An amino acid triplet in the NH2 terminus of rat ROMK1 determines interaction with SUR2B.

ATP-regulated (K(ATP)) channels are formed by an inward rectifier pore-forming subunit (Kir) and a sulfonylurea (glibenclamide)-binding protein, a member of the ATP binding cassette family (sulfonylurea receptor (SUR) or cystic fibrosis transmembrane conductance regulator). The latter is required to confer glibenclamide sensitivity to K(ATP) channels. In the mammalian kidney ROMK1-3 are components of K(ATP) channels that mediate K(+) secretion into urine. ROMK1 and ROMK3 splice variants share the core polypeptide of ROMK2 but also have distinct NH(2)-terminal extensions of 19 and 26 amino acids, respectively. The SUR2B is also expressed in rat kidney tubules and may combine with Kir.1 to form renal K(ATP) channels. Our previous studies showed that co-expression of ROMK2, but not ROMK1 or ROMK3, with rat SUR2B in oocytes generated glibenclamide-sensitive K(+) currents. These data suggest that the NH(2)-terminal extensions in both ROMK1 and ROMK3 block ROMK-SUR2B interaction. Seven amino acids in the NH(2)-terminal extensions of ROMK1 and ROMK3 are identical (amino acids 13-19 in ROMK1 and 20-26 in ROMK3) and may determine ROMK-SUR2B interaction.
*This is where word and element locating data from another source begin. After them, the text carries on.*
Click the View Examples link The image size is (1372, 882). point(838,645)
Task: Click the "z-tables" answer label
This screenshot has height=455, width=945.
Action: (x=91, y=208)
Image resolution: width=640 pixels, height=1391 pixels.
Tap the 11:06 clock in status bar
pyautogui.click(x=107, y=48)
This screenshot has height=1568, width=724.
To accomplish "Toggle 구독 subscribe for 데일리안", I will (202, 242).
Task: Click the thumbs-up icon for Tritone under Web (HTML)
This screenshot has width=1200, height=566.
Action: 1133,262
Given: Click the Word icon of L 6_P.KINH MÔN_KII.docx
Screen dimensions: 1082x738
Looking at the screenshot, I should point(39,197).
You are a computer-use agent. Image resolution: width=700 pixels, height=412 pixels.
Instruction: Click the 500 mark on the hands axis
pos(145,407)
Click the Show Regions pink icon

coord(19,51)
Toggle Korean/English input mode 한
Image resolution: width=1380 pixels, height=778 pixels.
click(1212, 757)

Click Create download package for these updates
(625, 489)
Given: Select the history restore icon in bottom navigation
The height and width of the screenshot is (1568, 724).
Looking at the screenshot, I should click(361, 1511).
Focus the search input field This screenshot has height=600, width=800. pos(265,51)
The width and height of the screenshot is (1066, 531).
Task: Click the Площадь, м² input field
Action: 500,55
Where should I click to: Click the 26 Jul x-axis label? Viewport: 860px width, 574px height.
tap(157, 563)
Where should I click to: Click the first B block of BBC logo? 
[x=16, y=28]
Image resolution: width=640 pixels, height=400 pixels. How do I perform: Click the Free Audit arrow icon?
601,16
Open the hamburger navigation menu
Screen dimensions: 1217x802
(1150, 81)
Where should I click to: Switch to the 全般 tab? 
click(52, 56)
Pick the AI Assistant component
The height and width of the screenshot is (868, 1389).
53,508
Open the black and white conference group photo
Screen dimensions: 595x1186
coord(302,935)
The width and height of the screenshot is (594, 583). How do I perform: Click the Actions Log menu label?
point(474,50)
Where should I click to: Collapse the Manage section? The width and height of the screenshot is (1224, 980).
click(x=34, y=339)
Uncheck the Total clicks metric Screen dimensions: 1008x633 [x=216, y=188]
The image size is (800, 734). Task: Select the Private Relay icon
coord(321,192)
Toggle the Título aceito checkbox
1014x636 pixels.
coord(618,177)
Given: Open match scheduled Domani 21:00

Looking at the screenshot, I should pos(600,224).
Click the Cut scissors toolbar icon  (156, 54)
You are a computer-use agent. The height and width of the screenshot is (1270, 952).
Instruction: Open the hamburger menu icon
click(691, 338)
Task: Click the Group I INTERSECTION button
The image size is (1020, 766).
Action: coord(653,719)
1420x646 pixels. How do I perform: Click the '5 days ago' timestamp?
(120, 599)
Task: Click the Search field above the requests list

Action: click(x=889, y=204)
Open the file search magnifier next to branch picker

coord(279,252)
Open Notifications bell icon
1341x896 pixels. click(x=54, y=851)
We constructed a series of hemagglutinin-tagged ROMK1 NH(2)-terminal deletion and substitution mutants and examined glibenclamide-sensitive K(+) currents in oocytes when co-expressed with SUR2B. These studies identified an amino acid triplet "IRA" within the conserved segment in the NH(2) terminus of ROMK1 and ROMK3 that blocks the ability of SUR2B to confer glibenclamide sensitivity to the expressed K(+) currents. The position of this triplet in the ROMK1 NH(2)-terminal extension is also important for the ROMK-SUR2B interactions. In vitro co-translation and immunoprecipitation studies with hemagglutinin-tagged ROMK mutants and SUR2B indicted that direct interaction between these two proteins is required for glibenclamide sensitivity of induced K(+) currents in oocytes. These results suggest that the IRA triplet in the NH(2)-terminal extensions of both ROMK1 and ROMK3 plays a key role in subunit assembly of the renal secretary K(ATP) channel.